The sun sets behind a makeshift tent camp for displaced Palestinians set up in an area of al-Bureij camp, in the central Gaza Strip, Wednesday, Dec. 24, 2025. (AP)
The sun sets behind a makeshift tent camp for displaced Palestinians set up in an area of al-Bureij camp, in the central Gaza Strip, Wednesday, Dec. 24, 2025. (AP)

A major Gaza hospital has suspended several services because of a critical fuel shortage in the devastated Palestinian territory, which continues to face a severe humanitarian crisis, it said.

Devastated by more than two years of war, the Al-Awda Hospital in the central Gaza district of Nuseirat cares for around 60 in-patients and receives nearly 1,000 people seeking medical treatment each day.

"Most services have been temporarily stopped due to a shortage of the fuel needed for the generators," said Ahmed Mehanna, a senior official involved in managing the hospital.

"Only essential departments remain operational: the emergency unit, maternity ward and pediatrics."

To keep these services running, the hospital has been forced to rent a small generator, he added.

Under normal conditions, Al-Awda Hospital consumes between 1,000 and 1,200 liters of diesel per day.

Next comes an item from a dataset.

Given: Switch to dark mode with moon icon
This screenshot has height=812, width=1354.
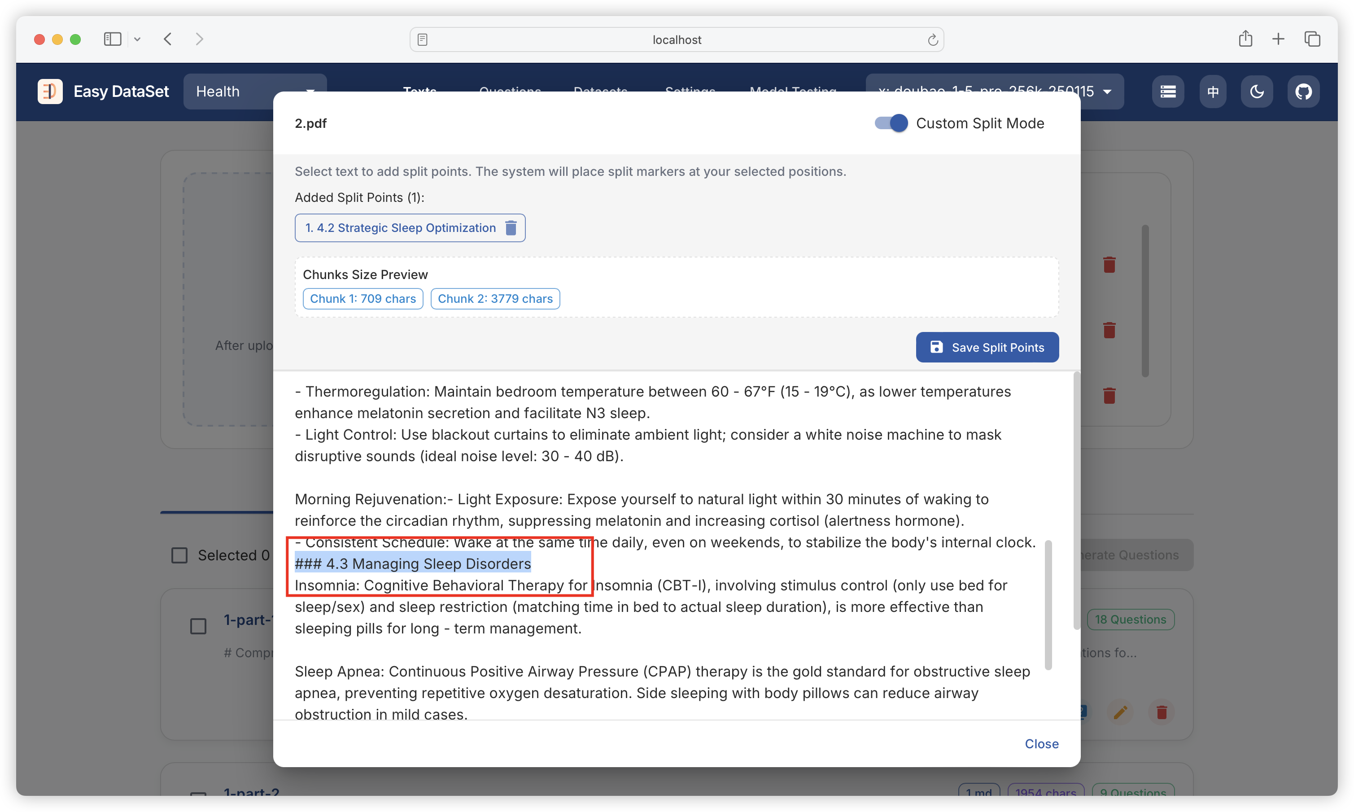Looking at the screenshot, I should (x=1257, y=91).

At present, however, it has only 800 liters available.

"We stress that this shutdown is temporary and linked to the availability of fuel," Mehanna said, warning that a prolonged fuel shortage "would pose a direct threat to the hospital's ability to deliver basic services".

He urged local and international organizations to intervene swiftly to ensure a steady supply of fuel.

Despite a fragile truce observed since October 10, the Gaza Strip remains engulfed in a severe humanitarian crisis.

While the ceasefire agreement stipulated the entry of 600 aid trucks per day into Gaza, only 100 to 300 carrying humanitarian assistance can currently enter, according to the United Nations and non-governmental organizations.

The remaining convoys largely transport commercial goods that remain inaccessible to most of Gaza's 2.2 million people.

- Health hard hit -

On a daily basis, the vast majority of Gaza's residents rely on aid from UN agencies and international NGOs for survival.

Gaza's health sector has been among the hardest hit by the war.

During the fighting, the Israeli miliary repeatedly struck hospitals and medical centers across Gaza, accusing Hamas of operating command centers there, an allegation the group denied.

International medical charity Doctors Without Borders now manages roughly one-third of Gaza's 2,300 hospital beds, while all five stabilization centers for children suffering from severe malnutrition are supported by international NGOs.

The war in Gaza was sparked on October 7, 2023, following an unprecedented Hamas attack on Israel that resulted in the deaths of 1,221 people, most of them civilians, according to an AFP tally based on official Israeli figures.

In Israel's ensuing military campaign in Gaza, at least 70,942 people - also mostly civilians - have been killed, according to the health ministry in the Hamas-run territory.